Oliver Burkeman 

This column will change your life

Oliver Burkeman: Deciding to go from couch-potato to running five miles every morning, from disorganised to blisteringly efficient, from gloomy by nature to ultra-optimistic ... all this makes failure nearly inevitable.
  
  


Moderation doesn't sell self-help books. Anthony Robbins, the chisel-jawed guru famous for "inspiring" people to walk barefoot over hot coals, wrote a bestseller called Awaken The Giant Within, and there's a reason why he didn't call it Awaken The Somewhat Taller Person Within. Robbins advocates taking "massive action" to make "sweeping changes", just like he did when - can you guess? - he hit rock bottom and decided to turn his life around. "I decided to change virtually every aspect of my life," he writes. "I would never again settle for less than I could be." (Motivational speakers always have a personal back story like this, in which they hit rock bottom, then decide to change their lives by immediately becoming motivational speakers, which is, when you think about it, a bit weird.)

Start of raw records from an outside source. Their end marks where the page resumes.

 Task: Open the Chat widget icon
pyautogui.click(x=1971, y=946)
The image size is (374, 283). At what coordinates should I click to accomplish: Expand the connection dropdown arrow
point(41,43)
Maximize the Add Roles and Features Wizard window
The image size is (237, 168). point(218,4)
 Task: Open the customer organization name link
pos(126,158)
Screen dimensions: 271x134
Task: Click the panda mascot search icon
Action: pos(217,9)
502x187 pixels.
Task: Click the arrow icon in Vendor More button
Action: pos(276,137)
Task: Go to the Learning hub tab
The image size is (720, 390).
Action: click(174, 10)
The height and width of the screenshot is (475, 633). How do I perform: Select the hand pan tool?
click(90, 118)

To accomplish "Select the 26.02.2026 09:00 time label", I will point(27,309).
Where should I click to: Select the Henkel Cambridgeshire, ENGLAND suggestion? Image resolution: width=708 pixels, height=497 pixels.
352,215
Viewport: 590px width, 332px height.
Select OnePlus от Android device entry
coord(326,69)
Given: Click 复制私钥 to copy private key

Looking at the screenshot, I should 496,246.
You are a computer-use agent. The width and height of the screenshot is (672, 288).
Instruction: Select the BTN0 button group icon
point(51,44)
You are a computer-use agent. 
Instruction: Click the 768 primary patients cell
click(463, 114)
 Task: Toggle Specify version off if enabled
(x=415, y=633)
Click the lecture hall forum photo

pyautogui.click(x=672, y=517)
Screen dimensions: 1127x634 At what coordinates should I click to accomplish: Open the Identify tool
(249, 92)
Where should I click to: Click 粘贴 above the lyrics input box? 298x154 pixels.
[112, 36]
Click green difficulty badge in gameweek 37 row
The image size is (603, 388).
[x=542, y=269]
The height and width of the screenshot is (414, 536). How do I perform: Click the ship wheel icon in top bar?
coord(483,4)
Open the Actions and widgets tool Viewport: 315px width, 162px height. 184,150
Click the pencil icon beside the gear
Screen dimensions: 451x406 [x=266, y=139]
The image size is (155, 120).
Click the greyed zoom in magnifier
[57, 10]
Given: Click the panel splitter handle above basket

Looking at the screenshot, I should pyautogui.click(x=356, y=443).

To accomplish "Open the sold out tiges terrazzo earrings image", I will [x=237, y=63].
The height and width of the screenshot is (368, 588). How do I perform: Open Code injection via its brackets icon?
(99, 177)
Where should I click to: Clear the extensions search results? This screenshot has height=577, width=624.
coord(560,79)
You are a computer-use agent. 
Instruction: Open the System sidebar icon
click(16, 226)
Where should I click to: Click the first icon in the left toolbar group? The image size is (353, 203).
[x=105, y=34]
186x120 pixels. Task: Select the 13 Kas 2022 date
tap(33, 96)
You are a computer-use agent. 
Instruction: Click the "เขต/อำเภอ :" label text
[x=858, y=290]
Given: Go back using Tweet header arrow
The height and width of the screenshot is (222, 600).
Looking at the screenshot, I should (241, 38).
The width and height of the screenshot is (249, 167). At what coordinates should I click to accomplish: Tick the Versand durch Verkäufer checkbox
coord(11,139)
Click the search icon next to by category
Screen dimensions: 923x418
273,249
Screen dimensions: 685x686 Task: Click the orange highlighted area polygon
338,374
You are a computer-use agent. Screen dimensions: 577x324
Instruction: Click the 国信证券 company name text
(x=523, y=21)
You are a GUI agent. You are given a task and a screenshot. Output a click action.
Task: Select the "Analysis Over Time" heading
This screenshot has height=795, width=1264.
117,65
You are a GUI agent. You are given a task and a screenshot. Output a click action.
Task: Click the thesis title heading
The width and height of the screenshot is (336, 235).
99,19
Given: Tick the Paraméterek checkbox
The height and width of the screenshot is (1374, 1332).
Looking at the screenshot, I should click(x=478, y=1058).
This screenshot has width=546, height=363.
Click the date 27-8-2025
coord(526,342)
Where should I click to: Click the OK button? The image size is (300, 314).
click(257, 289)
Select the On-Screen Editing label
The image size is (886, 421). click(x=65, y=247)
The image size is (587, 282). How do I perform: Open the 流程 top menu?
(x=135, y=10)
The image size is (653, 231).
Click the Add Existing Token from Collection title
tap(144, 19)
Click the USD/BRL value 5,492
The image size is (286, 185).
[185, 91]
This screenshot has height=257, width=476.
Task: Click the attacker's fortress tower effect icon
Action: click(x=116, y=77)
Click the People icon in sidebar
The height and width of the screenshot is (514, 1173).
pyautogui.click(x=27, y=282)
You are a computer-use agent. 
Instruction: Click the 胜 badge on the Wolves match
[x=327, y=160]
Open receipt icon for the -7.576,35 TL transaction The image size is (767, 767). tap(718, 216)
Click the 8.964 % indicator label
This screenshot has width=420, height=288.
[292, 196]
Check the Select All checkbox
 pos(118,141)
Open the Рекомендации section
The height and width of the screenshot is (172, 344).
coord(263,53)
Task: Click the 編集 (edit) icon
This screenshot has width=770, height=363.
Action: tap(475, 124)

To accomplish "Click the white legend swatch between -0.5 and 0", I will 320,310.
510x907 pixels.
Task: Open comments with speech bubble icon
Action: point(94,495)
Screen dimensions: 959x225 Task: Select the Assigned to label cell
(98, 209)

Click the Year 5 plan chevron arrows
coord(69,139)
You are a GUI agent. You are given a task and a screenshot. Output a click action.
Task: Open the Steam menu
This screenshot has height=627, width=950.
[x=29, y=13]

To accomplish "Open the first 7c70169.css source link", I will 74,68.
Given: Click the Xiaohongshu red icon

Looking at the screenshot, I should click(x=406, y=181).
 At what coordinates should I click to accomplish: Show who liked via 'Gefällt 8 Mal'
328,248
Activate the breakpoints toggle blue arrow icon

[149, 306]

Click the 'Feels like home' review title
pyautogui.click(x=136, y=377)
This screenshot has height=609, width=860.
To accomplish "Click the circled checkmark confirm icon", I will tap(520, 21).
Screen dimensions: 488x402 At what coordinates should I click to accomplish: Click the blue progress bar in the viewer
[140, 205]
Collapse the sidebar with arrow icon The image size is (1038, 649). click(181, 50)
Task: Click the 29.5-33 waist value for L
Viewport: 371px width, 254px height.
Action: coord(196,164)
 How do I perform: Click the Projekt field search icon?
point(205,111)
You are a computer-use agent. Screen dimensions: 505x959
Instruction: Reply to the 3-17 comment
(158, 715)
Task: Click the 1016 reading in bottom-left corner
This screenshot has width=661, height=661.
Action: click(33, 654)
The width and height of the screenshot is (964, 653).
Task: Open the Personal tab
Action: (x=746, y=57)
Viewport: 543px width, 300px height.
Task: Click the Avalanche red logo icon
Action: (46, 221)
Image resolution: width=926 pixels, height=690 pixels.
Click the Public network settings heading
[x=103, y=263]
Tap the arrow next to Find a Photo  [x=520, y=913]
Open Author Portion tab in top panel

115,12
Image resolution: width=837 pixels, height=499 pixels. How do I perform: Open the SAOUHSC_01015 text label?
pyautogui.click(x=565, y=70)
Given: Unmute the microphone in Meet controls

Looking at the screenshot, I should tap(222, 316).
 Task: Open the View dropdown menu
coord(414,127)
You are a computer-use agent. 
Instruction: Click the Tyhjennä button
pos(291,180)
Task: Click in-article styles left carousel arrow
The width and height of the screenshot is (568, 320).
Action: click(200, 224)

Regular readers will know this column's opinion that extremism like this doesn't work. Deciding to go from couch-potato to running five miles every morning, from disorganised to blisteringly efficient, from gloomy by nature to ultra-optimistic ... all this makes failure nearly inevitable. Then, a dispiriting spiral kicks in, where you give up, go for broke again, give up even more completely, and so on. Still, it's worth asking why this disastrous approach always seems so enticing. The clichéd answer is that these days everyone's looking for a quick fix. But most people who resolve to make some change in their lives aren't feeling lazy: on the contrary, they're feeling idealistic and energetic, however fleetingly. That's a noble feeling, not a shameful one, and it would be nice to think there was a way of harnessing it in a way that wasn't doomed to fail.

Ladies and gentlemen, I give you "extreme moderation". Partly, this is just an excuse to highlight the endlessly fascinating website EverydaySystems.com, whose proprietor, Reinhard Engels, coined the phrase. (He's best known online for inventing a crazy but effective home-fitness tool called Shovelglove - see shovelglove.com.) Extremist approaches to life, Engels notes, have the virtue of clarity. If you have a drink problem, and decide never to touch another drop, your personal rule is unambiguous: there isn't a slippery slope. "You can cross this line, if you decide," he writes, "but you can't do it by accident or by imperceptible degree."

Usually, though, extremism demands too much of us: we want to cut back on drinking and still savour good beer, or go running more often without threatening cherished Sundays in bed. "The most powerful extremist technique is drawing hard, clear lines and exploding when those lines come anywhere close to being crossed," Engels notes. "Moderates should be the same way - except we draw those lines in different places." Choose a moderate goal, then stick to it with an extremist's zeal. Set an upper limit of "x" drinks per night; cut out sugary foods three days a week; run one mile twice weekly. You won't Transform Your Life In Seven Days, but you won't do that by reading books called Transform Your Life In Seven Days either. And at least with extreme moderation you might make things a bit better, not worse.